An R Notebook is just an R Markdown document that imitates a jupyter or ipython notebook: http://rmarkdown.rstudio.com/r_notebooks.html. Students can more easily focus on one piece of code at a time. They see the results right beneath the code. And they can write notes in between pieces of code.

Also, you can use R Notebooks like worksheets. Distribute them before class and have students work on them during class. You can pre-populate the notebooks with a variety of exercises. For example:

  • Fill in the blank
  • Complete the code
  • Correct the code
  • Use code to solve this problem described in english
  • etc.

Also, if you have 10 minutes to spare at the end of class, it is easy to show students how to turn the R Notebooks into reports that they can share with others.

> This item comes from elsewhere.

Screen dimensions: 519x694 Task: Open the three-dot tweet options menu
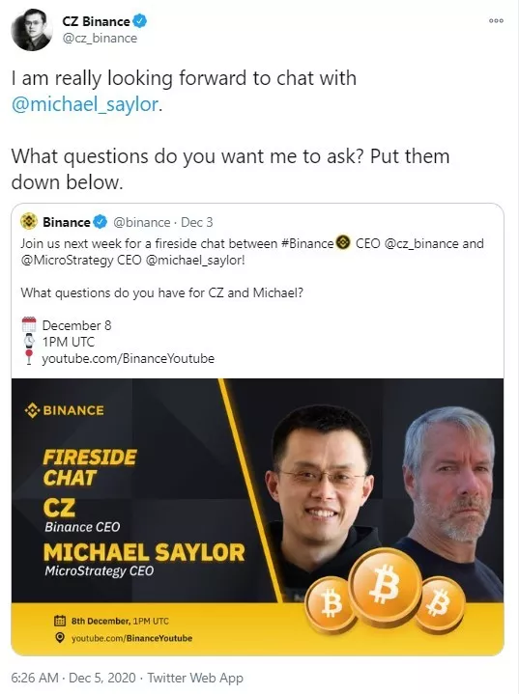(x=496, y=20)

  1. Use slides, and make sure they have more pictures than words

Everything is easier to understand when it is explained both orally AND visually. You'll be supplying the words, so use slides for the visuals. Try not to have your students listen to you talk and read words on a slide at the same time (the brain can only do one).

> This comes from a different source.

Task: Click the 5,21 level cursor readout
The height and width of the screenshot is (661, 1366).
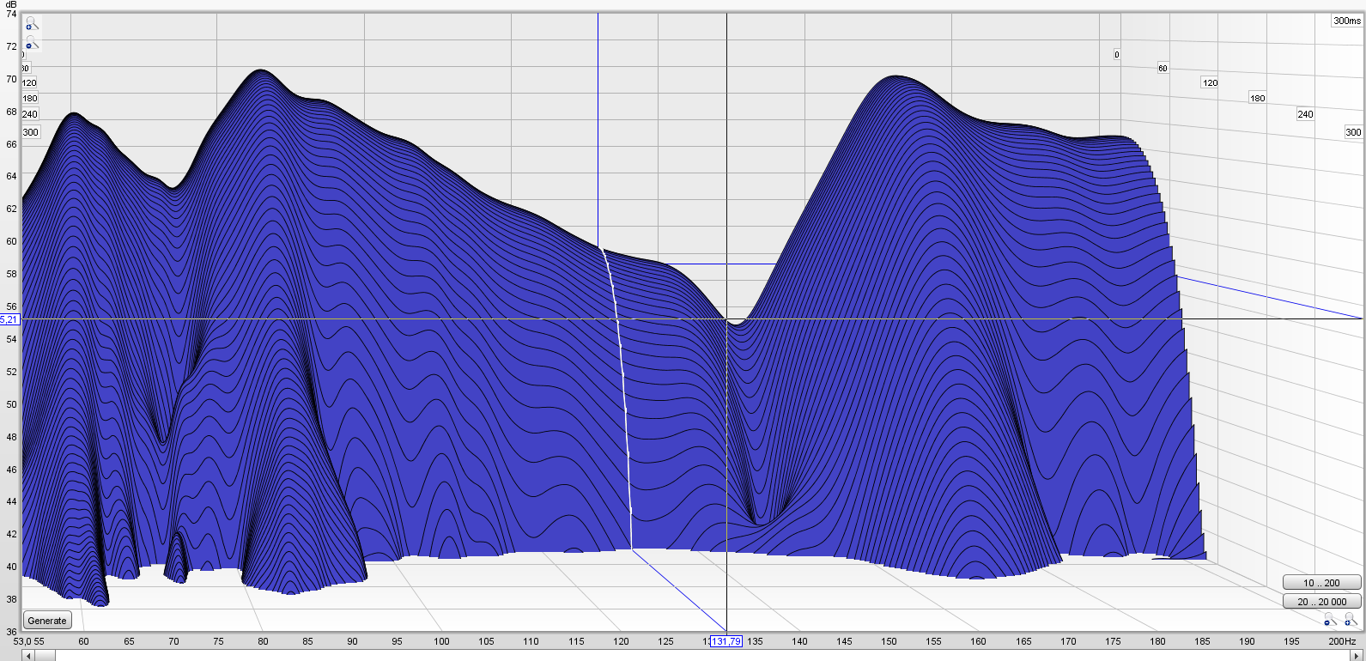Action: [9, 319]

  1. If possible, use fascinating data sets or real world problems

This helps the students see the value of what they are learning. Its also more fun. Both improve retention.

  1. Intersperse each 5-10 minutes of demos/lecture with 1-10 minutes of exercises

Ingesting information is half of the learning process. Recalling it and using it is the other half. Keeping the passive sections to under 20 minutes helps you avoid exhausting your student's attention spans.

  1. Double check that your venue has table tops and power

You can't really teach the way I am suggesting without students bringing and using their laptops, which requires power. Surprisingly, many venues will not provide it unless you insist that they do.

  1. Get students talking to each other within the first 5 minutes of class

The first 5 minutes sets a tone for the class. If you spend them lecturing the students will assume that they can sit quietly all day and pretend that you cannot see them. I usually have them introduce themselves to the people around them in the spirit of networking or forming exercise groups. You can give them a few questions to ask each other to jump start the conversation (What do you do with data?). Let the discussion get lively for a few minutes and then call them back to attention (a clock timer can help here). Everyone becomes much more willing to participate after this.

  1. Try not to cold call on anyone

But feel free to have students discuss things in groups and then call on a group to share what they came up with.